It takes years for the human brain to mature. Although neural networks researchers are usually not that patient with their own models, the process by which the connections in the brain grow and adapt can give useful hints on how large hierarchical artificial neural networks can be learned.
Two basic principles have shown their usefulness in unsupervised learning of MLP networks. The first is that it is easier to start with a large network and then prune away unused parts. This is similar to what happens in the biological brain where a significant number of the neurons die during early development (see, e.g., [69,104,62]). There is evidence that the neurons which die are the ones which fail to find something reasonable to represent. The same behaviour is automatically implemented by ensemble learning as discussed, for example, in publication III.
The second principle is the critical period of development during which the connections are established. This period starts earlier in the lower areas close to sensory areas and then proceeds to higher levels . Experience with ensemble learning for unsupervised MLP networks showed that an algorithm which is capable of pruning connections and neurons needs this procedure for learning hierarchical representations. If the critical period would be too early, the neurons would be pruned before they have a chance to learn to represent anything useful because their lower areas would not yet have established a sensible representation.

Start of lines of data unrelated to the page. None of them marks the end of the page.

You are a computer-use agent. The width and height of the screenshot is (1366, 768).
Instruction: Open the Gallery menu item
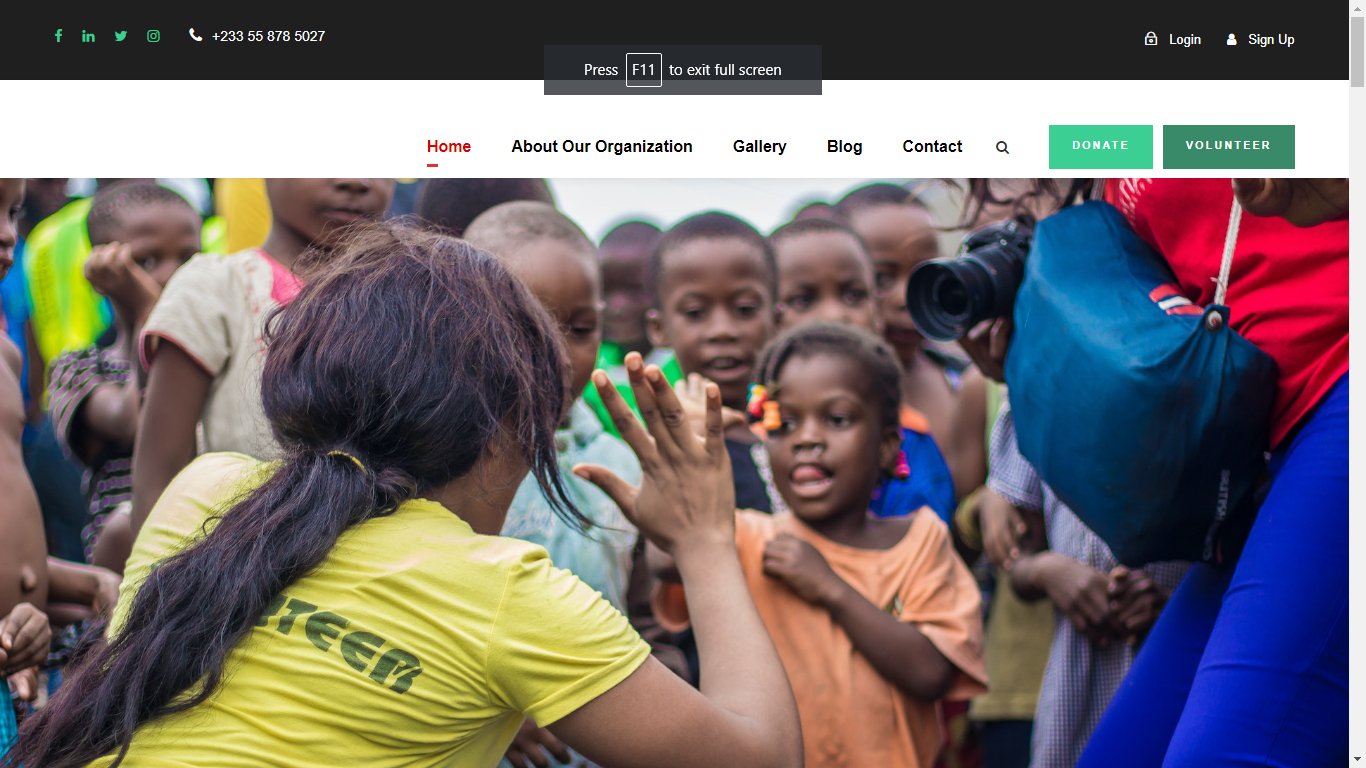[x=760, y=146]
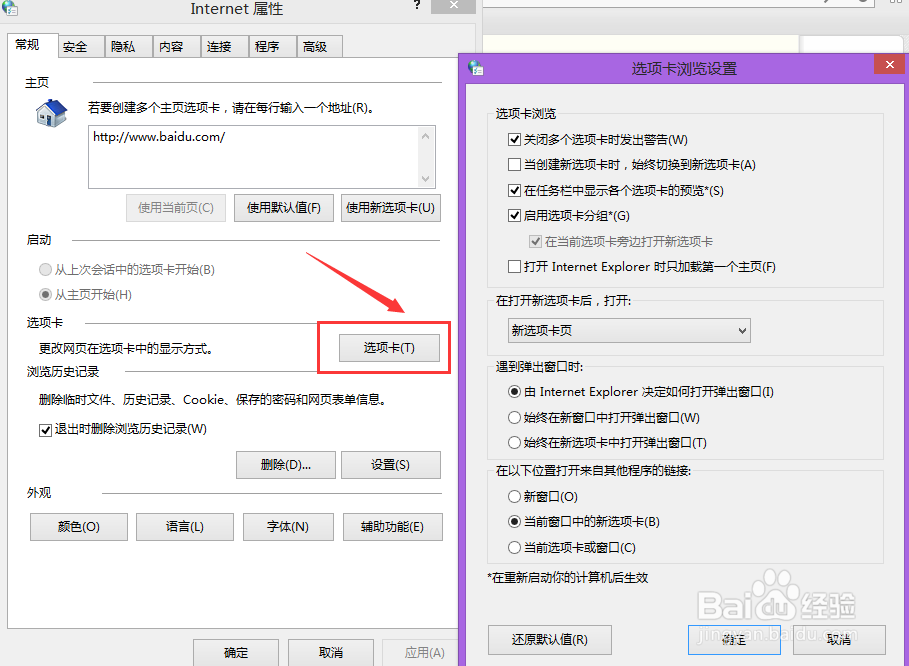Select 始终在新窗口中打开弹出窗口
This screenshot has height=666, width=909.
point(513,416)
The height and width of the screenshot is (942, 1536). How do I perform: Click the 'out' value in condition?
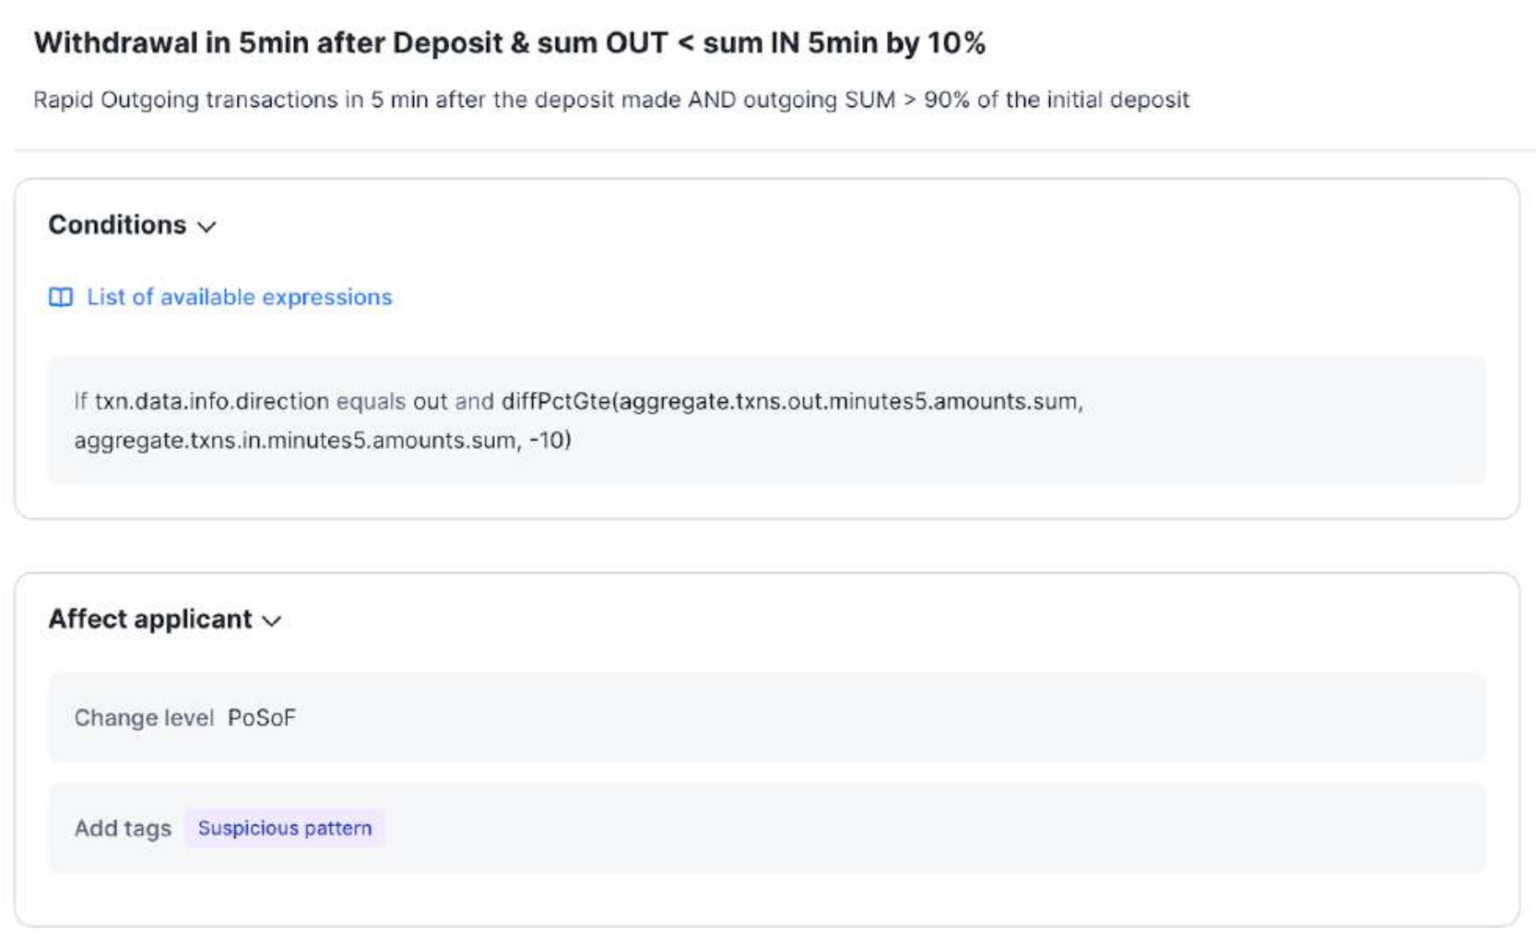[x=430, y=401]
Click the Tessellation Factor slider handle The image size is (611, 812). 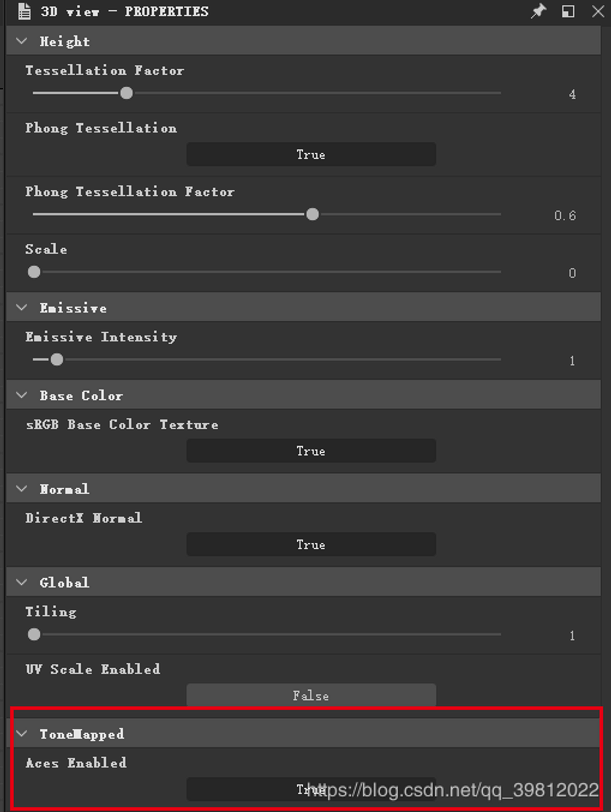pos(126,93)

Although the neurons in the cortex can have 1,000-10,000 connections , one neuron connects only to a very small fractions of all neurons, that is, the connectivity is sparse. The MLP networks studied in this thesis had only tens of neurons and it was therefore feasible to use fully connected layers. However, ensemble learning can also accommodate the pruning of connections in large networks. The dynamic model of the factors in publication VIII exhibited signs of sparse connectivity.
In ensemble learning, the pruning is caused by the pressure to make the posterior probability of the parameters and factors of the model as independent as possible. It can be argued that this is also a useful strategy for the brain as it would be difficult to keep track of the posterior dependences of the activities of all the neurons in the brain and even more difficult to model the posterior dependences of the strengths of the synapses.